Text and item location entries
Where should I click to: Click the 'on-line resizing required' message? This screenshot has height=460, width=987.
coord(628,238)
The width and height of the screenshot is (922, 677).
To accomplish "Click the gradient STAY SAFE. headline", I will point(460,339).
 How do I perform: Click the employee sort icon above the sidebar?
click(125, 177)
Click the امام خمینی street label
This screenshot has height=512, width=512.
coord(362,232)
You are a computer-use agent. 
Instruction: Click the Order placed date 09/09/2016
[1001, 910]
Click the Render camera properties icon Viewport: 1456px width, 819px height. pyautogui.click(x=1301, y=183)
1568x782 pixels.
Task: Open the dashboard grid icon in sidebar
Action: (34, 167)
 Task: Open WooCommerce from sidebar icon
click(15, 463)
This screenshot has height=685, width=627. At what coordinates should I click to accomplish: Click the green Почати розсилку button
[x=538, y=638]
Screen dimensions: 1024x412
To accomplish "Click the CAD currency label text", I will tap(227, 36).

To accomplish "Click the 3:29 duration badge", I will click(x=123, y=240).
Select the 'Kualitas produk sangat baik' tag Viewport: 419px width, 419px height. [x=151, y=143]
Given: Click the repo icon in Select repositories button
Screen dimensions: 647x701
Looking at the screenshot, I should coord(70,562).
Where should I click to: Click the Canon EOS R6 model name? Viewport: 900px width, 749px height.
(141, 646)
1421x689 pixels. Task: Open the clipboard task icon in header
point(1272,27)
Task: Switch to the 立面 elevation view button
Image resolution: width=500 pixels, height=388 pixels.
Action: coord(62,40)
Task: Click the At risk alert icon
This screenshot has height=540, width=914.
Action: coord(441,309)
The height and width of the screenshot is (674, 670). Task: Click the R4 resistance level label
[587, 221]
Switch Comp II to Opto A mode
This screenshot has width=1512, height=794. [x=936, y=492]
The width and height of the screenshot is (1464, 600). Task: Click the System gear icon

**Goal of the exercise**
Copy out the material from the line containing "Switch Comp II to Opto A mode" through its final line, substituting "cog" for "gear" and leaving everything else as it is.

**Solution to this exercise**
Switch Comp II to Opto A mode
This screenshot has width=1512, height=794. [x=936, y=492]
The width and height of the screenshot is (1464, 600). Task: Click the System cog icon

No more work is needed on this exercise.